Why Is There No Jacquerie in "Pride & Prejudice"?

One would think that the situation of Mr. Bennet, Mr. Darcy, & Lizzie Bennet in Pride & Prejudice would end with them like their French counterparts half a generation before—them fleeing the merciless agents of some Committee on Public Safety with their clothes on their back & whatever silver eating implements they can stuff in their undergarments, hoping for some Scarlet Pimpernel-like figure to come to their rescue. But no!…

Subscribe now


Share

While stuck in traffic on the Octavia Street offramp in San Francisco, we were talking about how it possibly could have been that Mr. Bennet, father of heroine Lizzie Bennet in Jane Austen’s Novel Pride and Prejudice, could be so wealthy and maintain his wealth. 

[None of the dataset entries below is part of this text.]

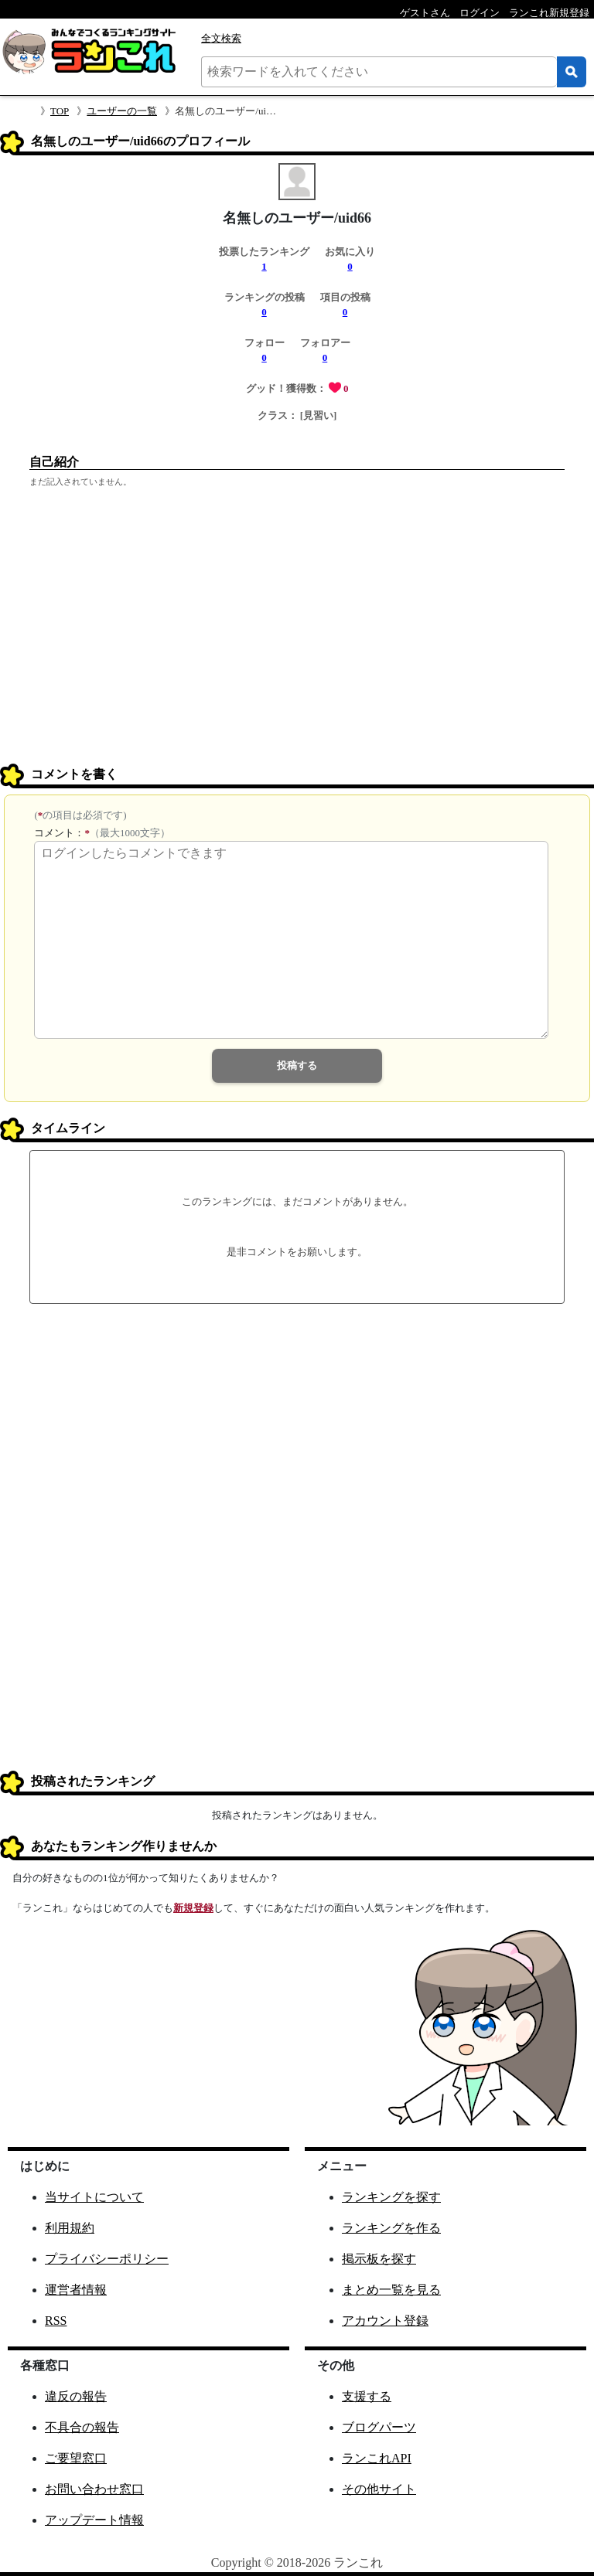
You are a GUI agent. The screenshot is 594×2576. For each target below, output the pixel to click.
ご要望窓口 (76, 2458)
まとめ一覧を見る (391, 2289)
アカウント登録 (385, 2320)
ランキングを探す (391, 2196)
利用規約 (69, 2227)
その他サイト (379, 2489)
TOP (59, 111)
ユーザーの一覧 (122, 111)
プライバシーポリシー (107, 2258)
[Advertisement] (297, 645)
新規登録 (193, 1908)
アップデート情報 (94, 2520)
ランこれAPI (376, 2458)
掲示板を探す (379, 2258)
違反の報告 (76, 2396)
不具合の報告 (82, 2427)
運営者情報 (76, 2289)
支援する (366, 2396)
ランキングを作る (391, 2227)
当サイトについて (94, 2196)
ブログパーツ (379, 2427)
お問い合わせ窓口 (94, 2489)
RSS (56, 2320)
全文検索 (221, 38)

Mr. Bennet, of course, is the early-1800s proprietor of Longbourne, an estate (they don’t seem to call it a manor) near Meryton, in southern England. I have always thought of Longbourne and Meryton as being located somewhere in or near Hertfordshire—say, in the quadrangle running from St. Albans to Bishop’s Stortford to Biggleswade to Leighton Buzzard.

He is a rich man.

Consider four monetary amounts £2,000,  £20, £13, and £5:

  • Mr. Bennet: £2,000/year

  • Agricultural worker: £20/year

  • Allen & al. family “respectability” basket: £13/year

  • Allen & al. family “subsistence” basket: £5/year

£2,000 is the annual income that Mr, Bennet derives from his estate of Longbourne back in 1810.

£20 is the annual income that a not-rich agricultural worker takes home to his family, including in-king income.

£13 is the reckoning Robert Allen make of the annual cost of the “respectability basket” of consumption commodities—people who are not at the edge of starvation, but whose living standard is still modest.

And £5 is the estimate of the annual cost of the “subsistence basket” of consumption commodities—that at which people are at the edge of being very hungry, wet, and cold much of the time.

There is a peculiar fact here: Mr. Bennet is in a very weird position, relative to either his feudal predecessors of six-hundred years before or his semi-feudal predecessors of three-hundred years ago, or relative to his successors of today.